The defeat of Subhagasena in 206B.e. revealed that the north-west of India was unguarded. Demetrius, a Greek king, marched towards India. He conquered Arachosia and eastern Gedrosia (modern southern Afghanistan and the Makran areas). Demetrius II was more ambitious and crossed into the Punjab, gradually working his way down the Indus valley to the delta and to Cutch, thus establishing Indo-Greek power in north-western frontier India. This was the start of a long lineage of Indo-Greek rulers who ruled over the western parts of the sub-continent.

The best remembered of the Indo-Greek kings was undoubtedly Menander, who, as Milinda, attained fame in the Buddhist text Milinda-panho - the Questions of King Militida - a catechismal discussion on Buddhism, supposedly conducted by Menander and the Buddhist philosopher Nagasena, resulting in Menander's conversion to Buddhism. Menander stabilised Indo- Greek power, in addition to extending its frontiers in India.
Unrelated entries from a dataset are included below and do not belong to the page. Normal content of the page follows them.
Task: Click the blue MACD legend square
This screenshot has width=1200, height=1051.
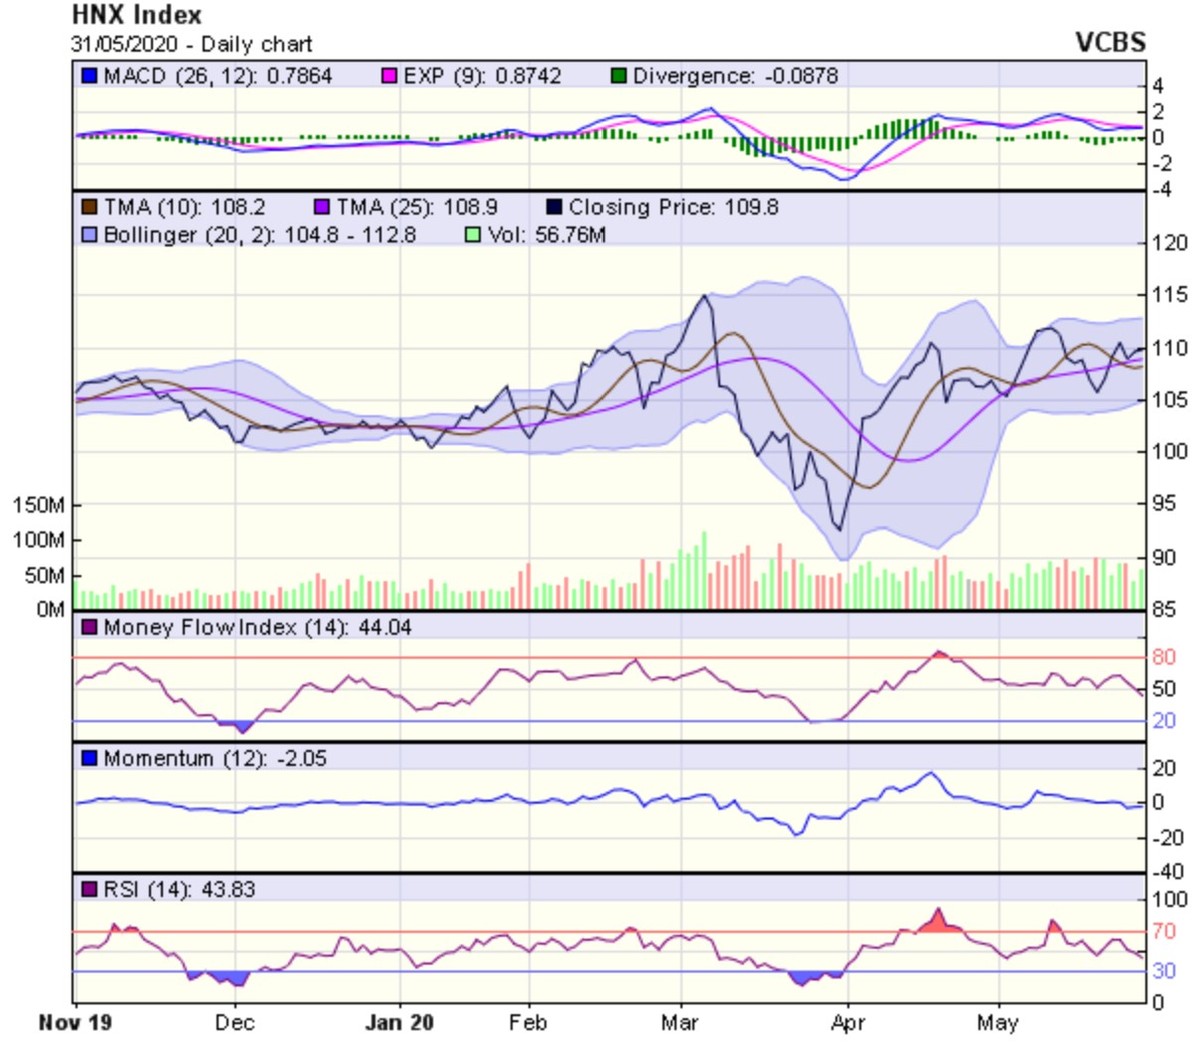Action: tap(90, 76)
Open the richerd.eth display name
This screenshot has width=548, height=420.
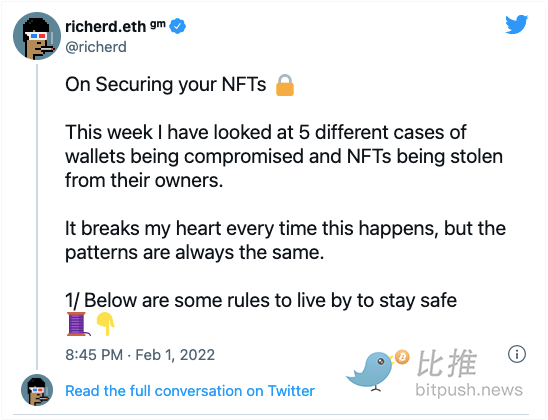pos(105,27)
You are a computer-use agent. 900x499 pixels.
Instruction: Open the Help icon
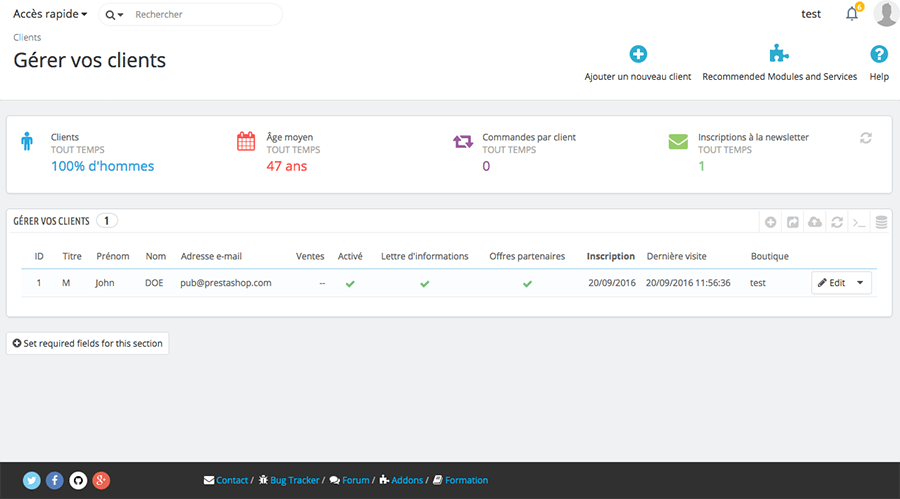[x=879, y=55]
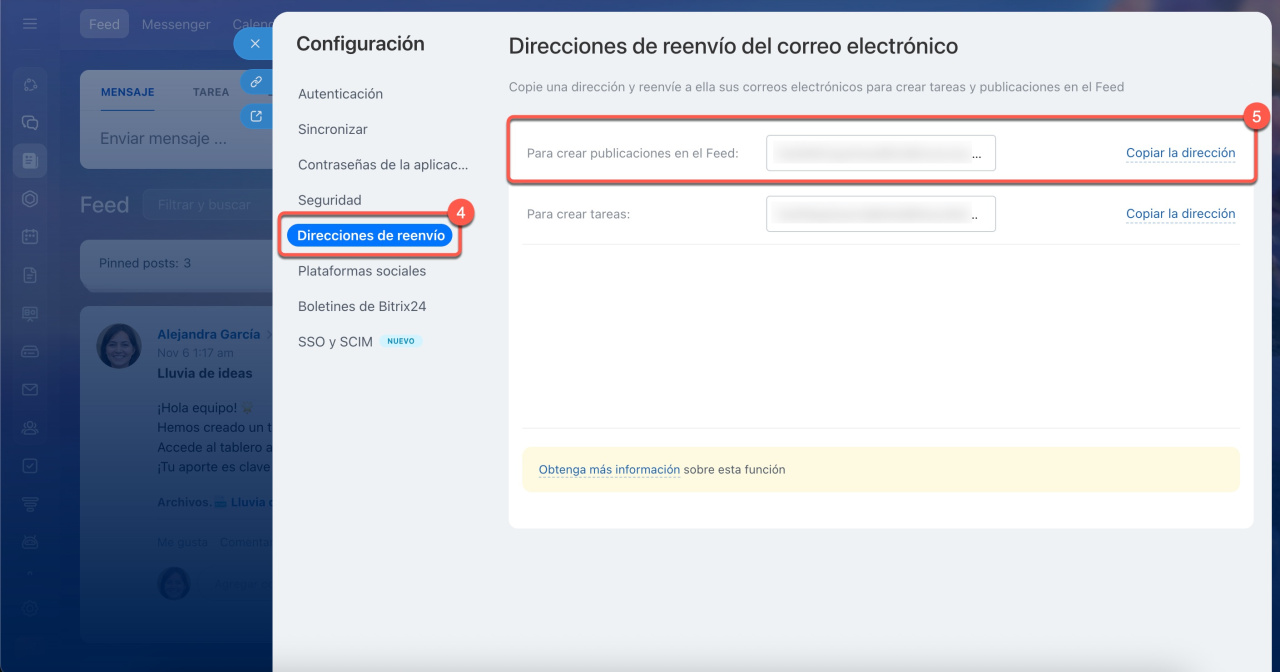Image resolution: width=1280 pixels, height=672 pixels.
Task: Open the Calendar icon in left sidebar
Action: pos(30,237)
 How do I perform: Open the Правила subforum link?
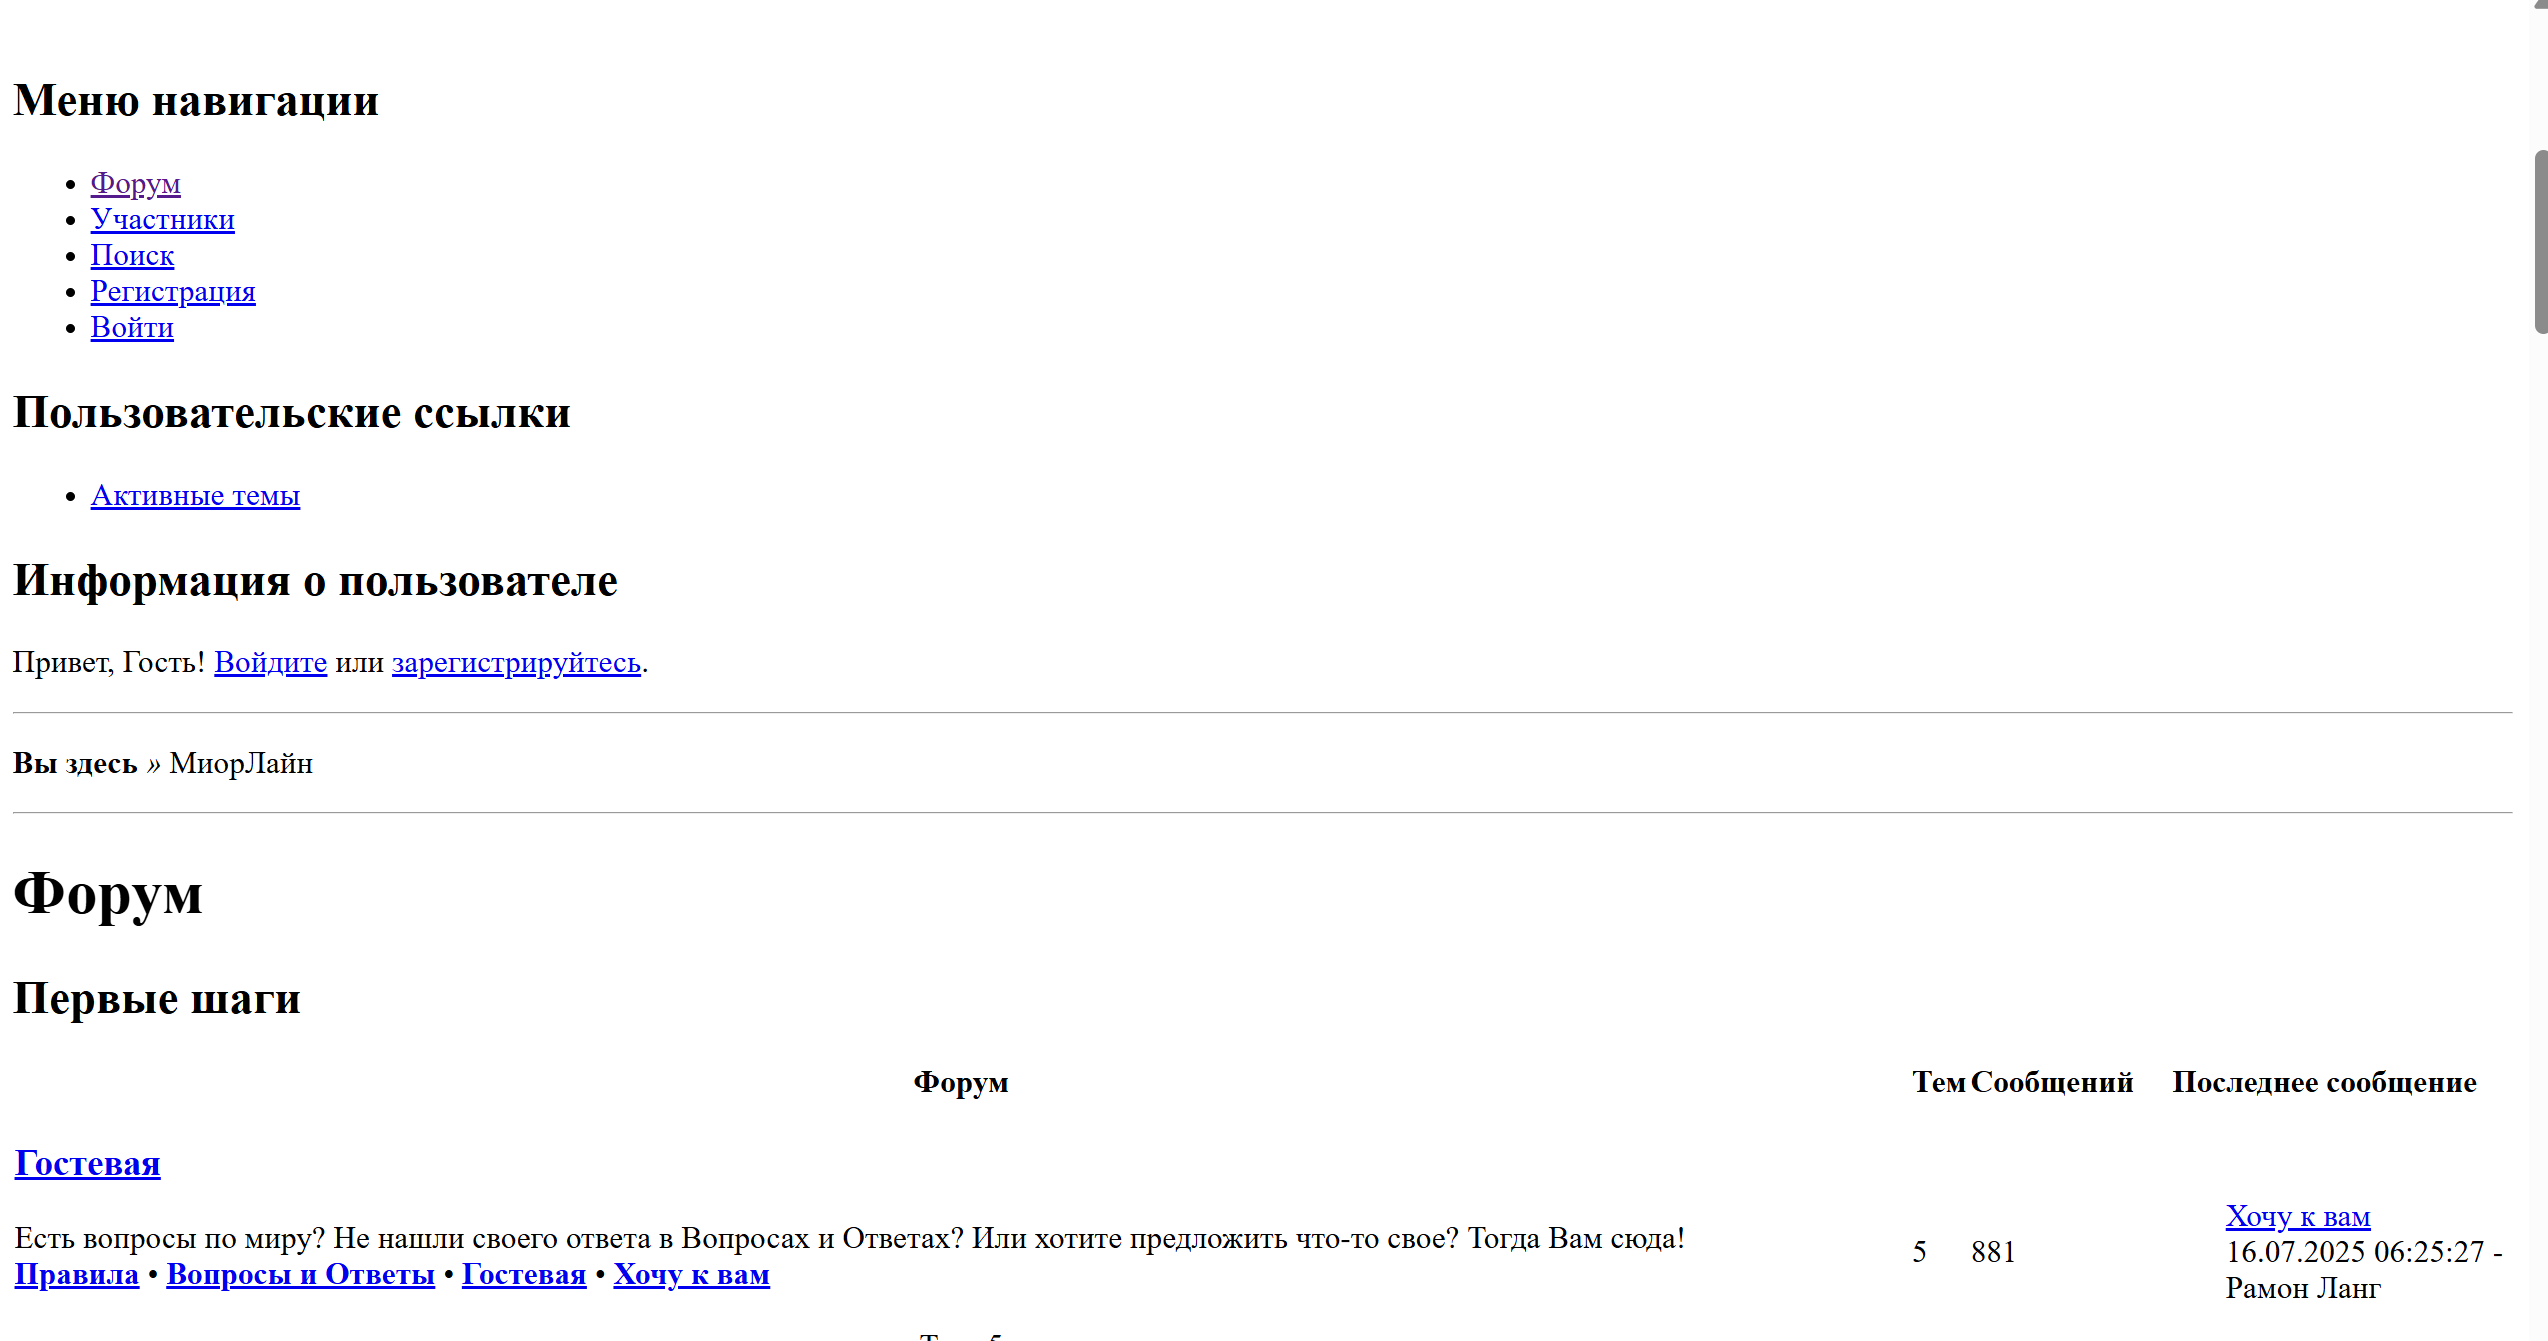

During the years that he ruled, 155-130 B.c., he is known to have held the Swat valley, and the Hazara district and the Punjab as far as the Ravi river.

His coins have been found as far as Kabul in the north and Mathura near Delhi. There is little doubt that he attempted to conquer territory in the Ganges valley, but he failed to retain it. He may well have attacked the Sungas in the Yamuna region, if not at Pataliputra itself. On his death his body was cremated and his popularity was such that the various cities of the north-west vied with each other for the ashes.